The term of the Option will be nine years and six months, unless otherwise specified in the applicable Stock Option Agreement. This term can be extended only in the event of the death of the French Optionee, and in no event will the term exceed ten years.

 

13.         Interpretation.

 

In the event of any conflict between the provisions of the present French Plan and the U.S. Plan, the provisions of the French Plan shall control for any grants made thereunder to French Optionees.

 

It is intended that Options granted under the French Plan shall qualify, subject to fulfillment of any applicable legal, tax and reporting obligations, for the favorable tax and social security charges treatment applicable to stock options granted under Sections L. 225-177 to L. 225-186 of the French Commercial Code, as subsequently amended, and in accordance with the relevant provisions set forth by French tax law and the French tax administration.
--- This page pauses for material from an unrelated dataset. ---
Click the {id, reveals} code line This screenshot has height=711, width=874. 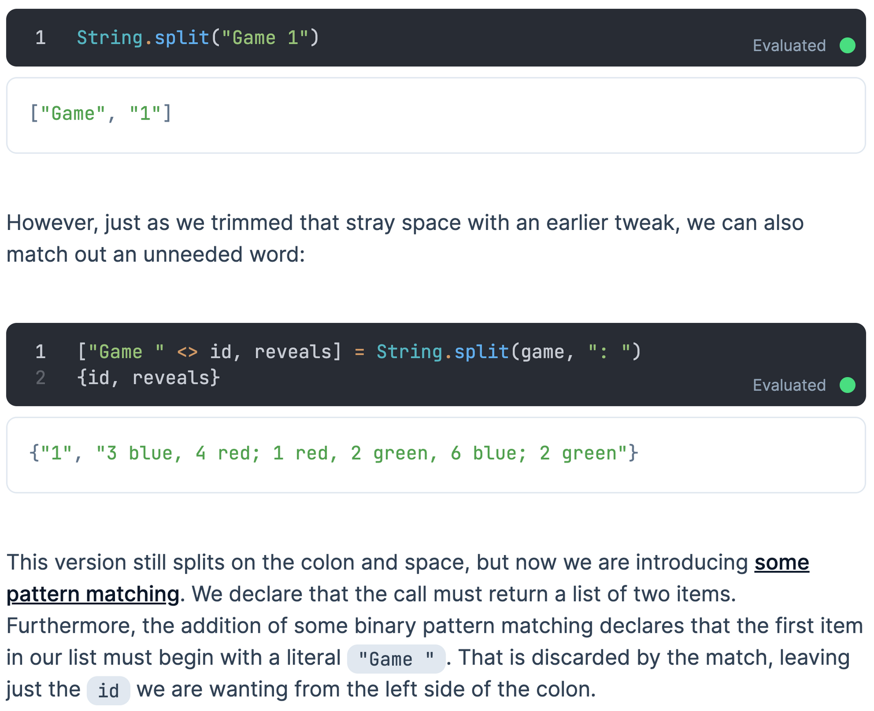[148, 378]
The terms of the French Plan shall be interpreted accordingly and in accordance with the relevant provisions set forth by French tax and social security laws, as well as the French tax and social security administrations.

 

14.         Employment Rights.

 

The adoption of this French Plan shall not confer upon the French Optionees, or any employees of the French Subsidiary, any employment rights and shall not be construed as part of the French Optionees’ employment contracts, if any.

 

15.         Amendments.

 

Subject to the terms of the U.S. Plan, the Committee reserves the right to amend or terminate the French Plan at any time. Such amendments would only apply to future grants and would not be retroactive.

 

16.         Effective Date.

 

This amended and restated French Plan is effective as of June 18, 2004.